(Data provided begins)

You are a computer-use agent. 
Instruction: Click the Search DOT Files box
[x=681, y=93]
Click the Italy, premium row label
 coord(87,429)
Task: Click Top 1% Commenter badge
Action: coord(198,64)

(Data provided ends)

> **Problem details**: Your task is to retype the records precisely as they stand.

> **Written response**:
You are a computer-use agent. 
Instruction: Click the Search DOT Files box
[x=681, y=93]
Click the Italy, premium row label
 coord(87,429)
Task: Click Top 1% Commenter badge
Action: coord(198,64)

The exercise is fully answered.